I found an interesting post on X regarding how Openai assesses the security of other plugins. Can anyone verify this content or have experience/insight with using this prompt? I cannot upload in a link so here is a broken one :
twitter .com/rez0__/status/1645861607010979878?s=20
Yes, the content is verified. I do not have experience using this specific prompt under these conditions. However, the overall structure and method presented for creating a custom role designed to evaluate Object X for Conditions Y & Z is nearly identical to practical roles I have worked on.
Thanks for the response! May I ask what you mean by verified? Did OpenAi ever acknowledge it? Also, do you know if the plugin moderation process is fully automated / partially automated / manual review?
Thanks!
No problem! Verified to have come from the API hacking efforts earlier this year although it would not have been hard to just throw it in with other authentic screenshots and let it do its rounds. I don’t think I have seen OpenAI confirm much in terms of leaks.

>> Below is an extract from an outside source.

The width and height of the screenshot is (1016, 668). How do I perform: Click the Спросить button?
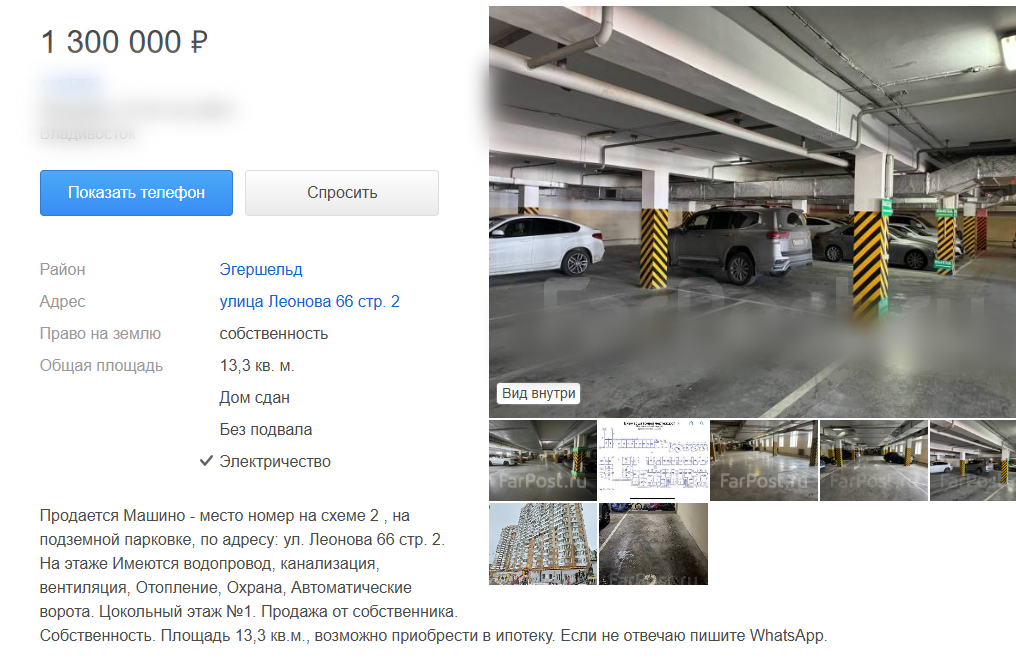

I cannot say for sure how it was handled. Based on the prompt and behavior, I would think it was a semi-automated process that began when the Plugin was submitted. From there a risk level was assigned and likely went through at least some sort of human review before being accepted or rejected. However, the rapid explosion of non-functional plugins lends itself to automation perhaps taking place prior to being prepared for it.
To that end, I suspect that is an additional reason why moderation endpoints exist in the documentation. Putting those endpoints in place in your development likely helps to reduce OpenAI’s reliance on resources like this plugin evaluator to moderate plugins and other features.